Start of Provided data
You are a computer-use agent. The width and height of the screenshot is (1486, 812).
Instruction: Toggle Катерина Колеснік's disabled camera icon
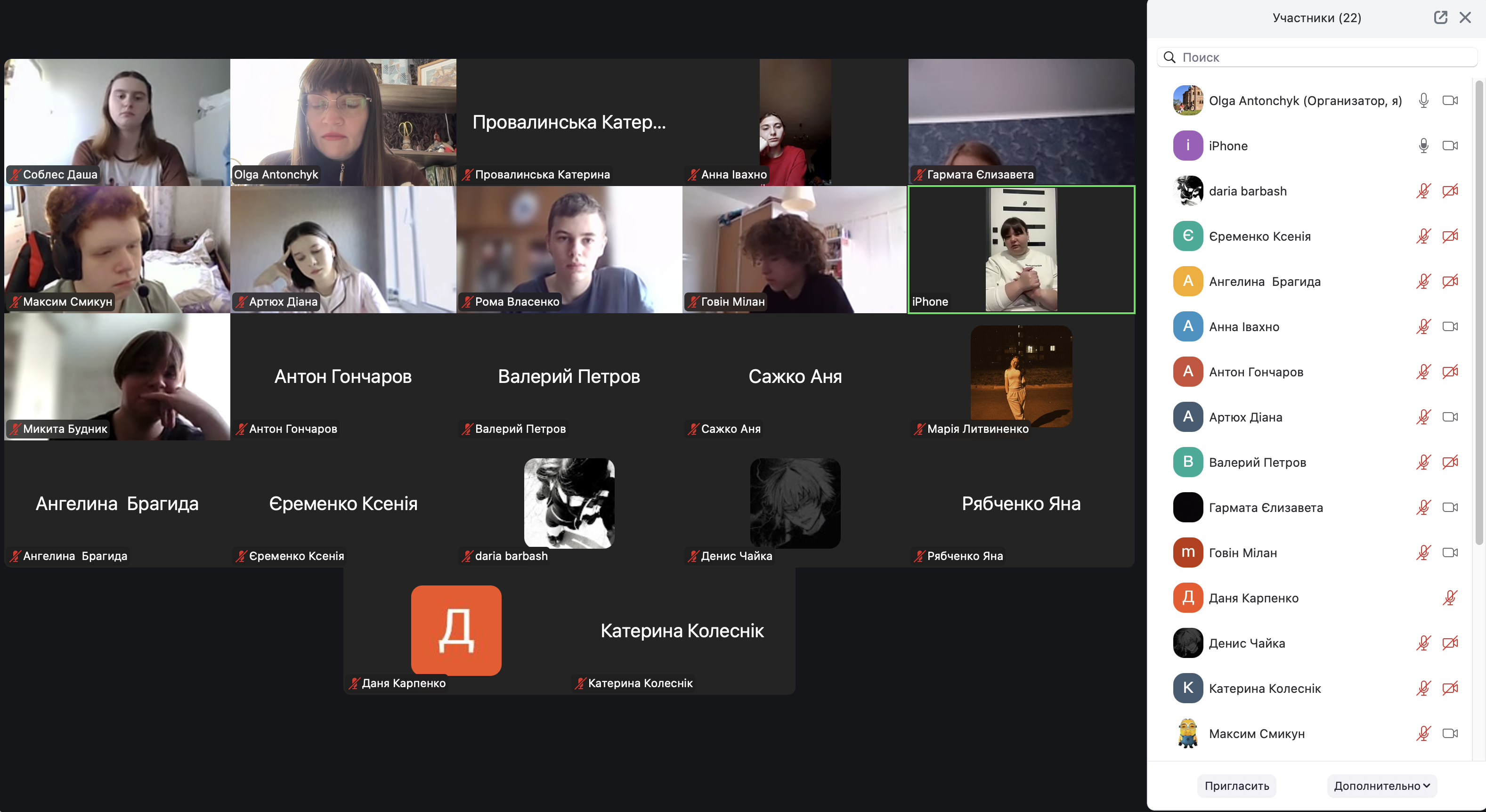pyautogui.click(x=1450, y=688)
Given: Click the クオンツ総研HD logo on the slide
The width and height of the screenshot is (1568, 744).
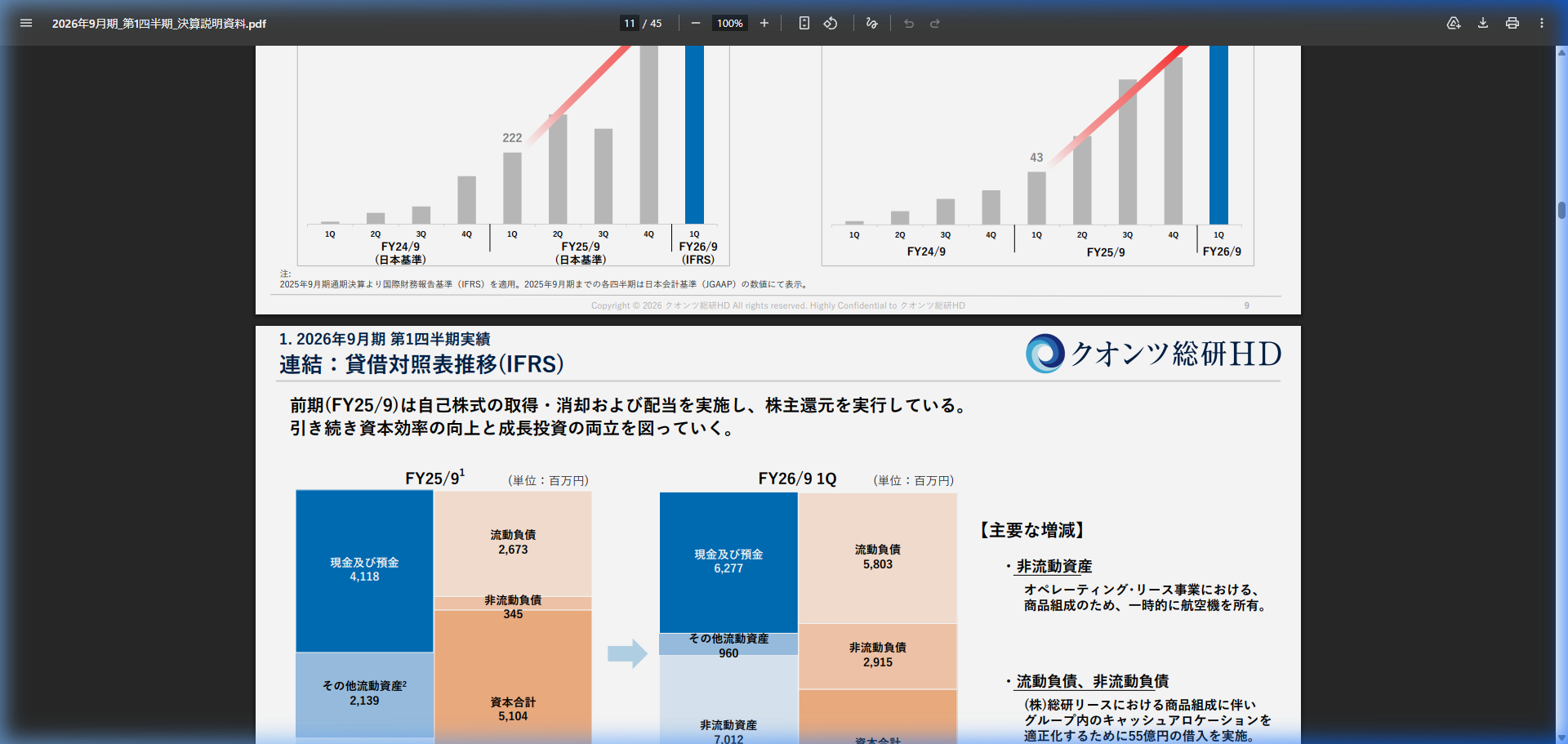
End of Provided data
* Your assignment: Retype the records above exactly, pictures omitted.

* Written answer:
You are a computer-use agent. The width and height of the screenshot is (1486, 812).
Instruction: Toggle Катерина Колеснік's disabled camera icon
pyautogui.click(x=1450, y=688)
Given: Click the クオンツ総研HD logo on the slide
The width and height of the screenshot is (1568, 744).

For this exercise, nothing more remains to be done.